- _Try it_: A faithful, word-for-word transcription of all the data is what is needed.

Records from a collection:
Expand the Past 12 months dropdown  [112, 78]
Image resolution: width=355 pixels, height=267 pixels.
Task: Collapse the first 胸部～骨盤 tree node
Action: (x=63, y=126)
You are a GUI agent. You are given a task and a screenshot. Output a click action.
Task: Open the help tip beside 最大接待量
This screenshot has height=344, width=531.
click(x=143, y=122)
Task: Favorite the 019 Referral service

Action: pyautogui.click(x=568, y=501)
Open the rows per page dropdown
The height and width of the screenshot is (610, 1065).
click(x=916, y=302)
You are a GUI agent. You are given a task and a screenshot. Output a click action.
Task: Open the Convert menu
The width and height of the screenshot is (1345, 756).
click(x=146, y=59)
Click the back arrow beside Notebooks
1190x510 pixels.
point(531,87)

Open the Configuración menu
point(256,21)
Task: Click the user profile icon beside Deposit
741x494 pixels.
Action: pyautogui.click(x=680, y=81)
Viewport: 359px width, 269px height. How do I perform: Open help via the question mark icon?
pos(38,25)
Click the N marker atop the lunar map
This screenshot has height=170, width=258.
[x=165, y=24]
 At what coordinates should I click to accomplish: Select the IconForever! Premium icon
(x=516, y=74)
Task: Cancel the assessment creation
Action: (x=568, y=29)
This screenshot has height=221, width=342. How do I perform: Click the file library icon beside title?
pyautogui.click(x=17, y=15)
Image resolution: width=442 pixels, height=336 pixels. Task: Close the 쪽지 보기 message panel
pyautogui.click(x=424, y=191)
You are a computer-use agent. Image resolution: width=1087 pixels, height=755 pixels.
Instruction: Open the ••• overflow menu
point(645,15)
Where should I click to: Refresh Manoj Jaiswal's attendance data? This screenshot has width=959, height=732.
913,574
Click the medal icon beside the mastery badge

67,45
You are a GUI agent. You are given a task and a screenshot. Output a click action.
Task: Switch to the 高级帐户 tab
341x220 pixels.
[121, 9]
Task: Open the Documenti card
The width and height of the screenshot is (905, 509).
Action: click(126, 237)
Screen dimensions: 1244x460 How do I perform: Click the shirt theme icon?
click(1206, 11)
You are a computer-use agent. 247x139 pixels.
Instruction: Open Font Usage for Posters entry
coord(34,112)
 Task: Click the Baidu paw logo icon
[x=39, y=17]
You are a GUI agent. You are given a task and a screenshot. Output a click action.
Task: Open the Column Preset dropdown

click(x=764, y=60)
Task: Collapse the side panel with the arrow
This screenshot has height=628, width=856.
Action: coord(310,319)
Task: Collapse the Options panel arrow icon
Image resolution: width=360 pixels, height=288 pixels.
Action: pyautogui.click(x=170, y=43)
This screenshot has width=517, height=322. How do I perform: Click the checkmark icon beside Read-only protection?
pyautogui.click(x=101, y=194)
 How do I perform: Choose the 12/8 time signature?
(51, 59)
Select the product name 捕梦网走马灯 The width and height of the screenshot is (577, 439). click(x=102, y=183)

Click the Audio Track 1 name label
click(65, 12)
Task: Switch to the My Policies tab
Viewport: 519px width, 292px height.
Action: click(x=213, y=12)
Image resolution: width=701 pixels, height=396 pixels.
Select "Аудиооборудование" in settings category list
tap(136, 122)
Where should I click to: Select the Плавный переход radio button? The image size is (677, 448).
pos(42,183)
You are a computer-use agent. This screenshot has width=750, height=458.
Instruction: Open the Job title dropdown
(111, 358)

- _Answer box_:
Expand the Past 12 months dropdown  [112, 78]
Image resolution: width=355 pixels, height=267 pixels.
Task: Collapse the first 胸部～骨盤 tree node
Action: (x=63, y=126)
You are a GUI agent. You are given a task and a screenshot. Output a click action.
Task: Open the help tip beside 最大接待量
This screenshot has height=344, width=531.
click(x=143, y=122)
Task: Favorite the 019 Referral service

Action: pyautogui.click(x=568, y=501)
Open the rows per page dropdown
The height and width of the screenshot is (610, 1065).
click(x=916, y=302)
You are a GUI agent. You are given a task and a screenshot. Output a click action.
Task: Open the Convert menu
The width and height of the screenshot is (1345, 756).
click(x=146, y=59)
Click the back arrow beside Notebooks
1190x510 pixels.
point(531,87)

Open the Configuración menu
point(256,21)
Task: Click the user profile icon beside Deposit
741x494 pixels.
Action: pyautogui.click(x=680, y=81)
Viewport: 359px width, 269px height. How do I perform: Open help via the question mark icon?
pos(38,25)
Click the N marker atop the lunar map
This screenshot has height=170, width=258.
[x=165, y=24]
 At what coordinates should I click to accomplish: Select the IconForever! Premium icon
(x=516, y=74)
Task: Cancel the assessment creation
Action: (x=568, y=29)
This screenshot has height=221, width=342. How do I perform: Click the file library icon beside title?
pyautogui.click(x=17, y=15)
Image resolution: width=442 pixels, height=336 pixels. Task: Close the 쪽지 보기 message panel
pyautogui.click(x=424, y=191)
You are a computer-use agent. Image resolution: width=1087 pixels, height=755 pixels.
Instruction: Open the ••• overflow menu
point(645,15)
Where should I click to: Refresh Manoj Jaiswal's attendance data? This screenshot has width=959, height=732.
913,574
Click the medal icon beside the mastery badge

67,45
You are a GUI agent. You are given a task and a screenshot. Output a click action.
Task: Switch to the 高级帐户 tab
341x220 pixels.
[121, 9]
Task: Open the Documenti card
The width and height of the screenshot is (905, 509).
Action: click(126, 237)
Screen dimensions: 1244x460 How do I perform: Click the shirt theme icon?
click(1206, 11)
You are a computer-use agent. 247x139 pixels.
Instruction: Open Font Usage for Posters entry
coord(34,112)
 Task: Click the Baidu paw logo icon
[x=39, y=17]
You are a GUI agent. You are given a task and a screenshot. Output a click action.
Task: Open the Column Preset dropdown

click(x=764, y=60)
Task: Collapse the side panel with the arrow
This screenshot has height=628, width=856.
Action: coord(310,319)
Task: Collapse the Options panel arrow icon
Image resolution: width=360 pixels, height=288 pixels.
Action: pyautogui.click(x=170, y=43)
This screenshot has width=517, height=322. How do I perform: Click the checkmark icon beside Read-only protection?
pyautogui.click(x=101, y=194)
 How do I perform: Choose the 12/8 time signature?
(51, 59)
Select the product name 捕梦网走马灯 The width and height of the screenshot is (577, 439). click(x=102, y=183)

Click the Audio Track 1 name label
click(65, 12)
Task: Switch to the My Policies tab
Viewport: 519px width, 292px height.
Action: click(x=213, y=12)
Image resolution: width=701 pixels, height=396 pixels.
Select "Аудиооборудование" in settings category list
tap(136, 122)
Where should I click to: Select the Плавный переход radio button? The image size is (677, 448).
pos(42,183)
You are a computer-use agent. This screenshot has width=750, height=458.
Instruction: Open the Job title dropdown
(111, 358)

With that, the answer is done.